Alguns aspectos dogmáticos da teoria da asserção

30/06/2009 às 00:00

Resumo:


  • Enrico Túlio Liebman desenvolveu uma teoria eclética sobre o direito de ação, considerando-o um direito autônomo e instrumental.

  • Segundo Liebman, as condições da ação (legitimação de agir, interesse de agir e possibilidade jurídica do pedido) são requisitos constitutivos da ação, devendo ser alegadas e demonstradas pelo autor.

  • A teoria da asserção ou prospecção, aplicada pelo Superior Tribunal de Justiça brasileiro, busca analisar as condições da ação com base nas alegações feitas pelo autor na petição inicial, permitindo uma maior eficiência processual.

Resumo criado por JUSTICIA, o assistente de inteligência artificial do Jus.

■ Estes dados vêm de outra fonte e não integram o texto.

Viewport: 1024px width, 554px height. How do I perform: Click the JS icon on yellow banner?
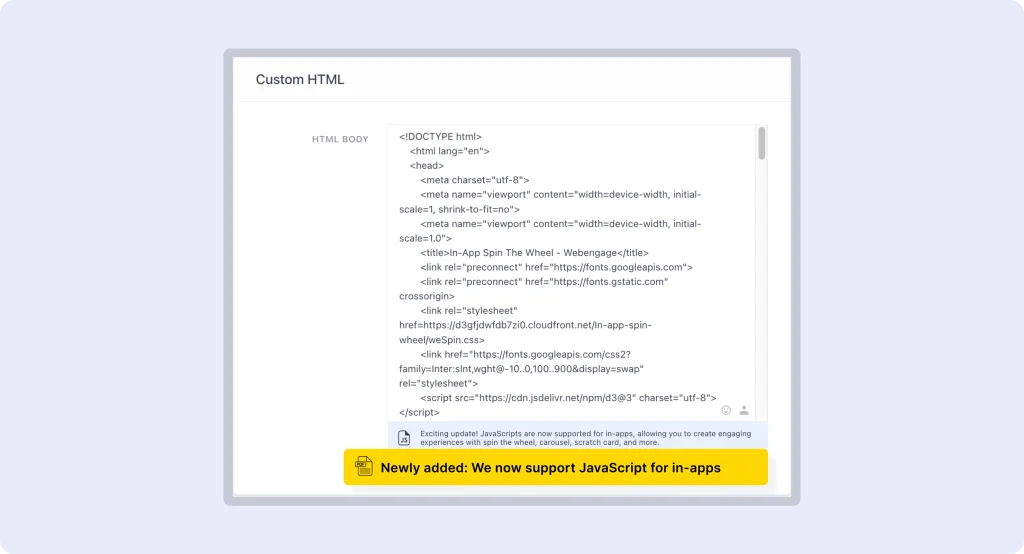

I – Colocação da questão por Liebman

Apesar da existência de inúmeras teorias para se explicar a ação, desde a imanentista (a todo direito material estaria imanente um direito de ação), passando pelas teorias concretas ou concretistas (o direito de ação seria um direito subjetivo, público, autônomo a uma sentença favorável – Rechtsshutzanspruch: pretensão a uma tutela jurídica), pelas teorias abstratas (o direito de ação seria um direito subjetivo, público, autônomo a uma sentença; independente do conteúdo, mas, para alguns, como Alexander Plósz, dependente da boa fé do autor), ainda pela teoria de Elio Fazzalari, da situação jurídica composta [01] (FAZZALARI, 1957) e chegando às teorias constitucionais (que buscam uma análise do direito de ação visando um amplo acesso à justiça com a criação de técnicas idôneas a ofertar uma aplicação eficiente do direito material e a defesa adequada dos direitos fundamentais), percebe-se que este tema não é consolidado no estudo processual.

Alguns chegam a afirmar que quase todo processualista se propõe a delinear uma perspectiva "própria", "única".

No entanto, para os objetivos do presente breve ensaio o maior interesse seria o delineamento da teoria idealizada por Enrico Túlio Liebman, italiano que viveu no Brasil durante a década de 1940, deixando raízes profundas em nosso país. [02]

Sua teoria, chamada de eclética por possuir caracteres próprios de duas linhas teóricas (a abstrata e a concretista), foi divulgada inicialmente em palestra realizada em 1949, na Universidade de Turim.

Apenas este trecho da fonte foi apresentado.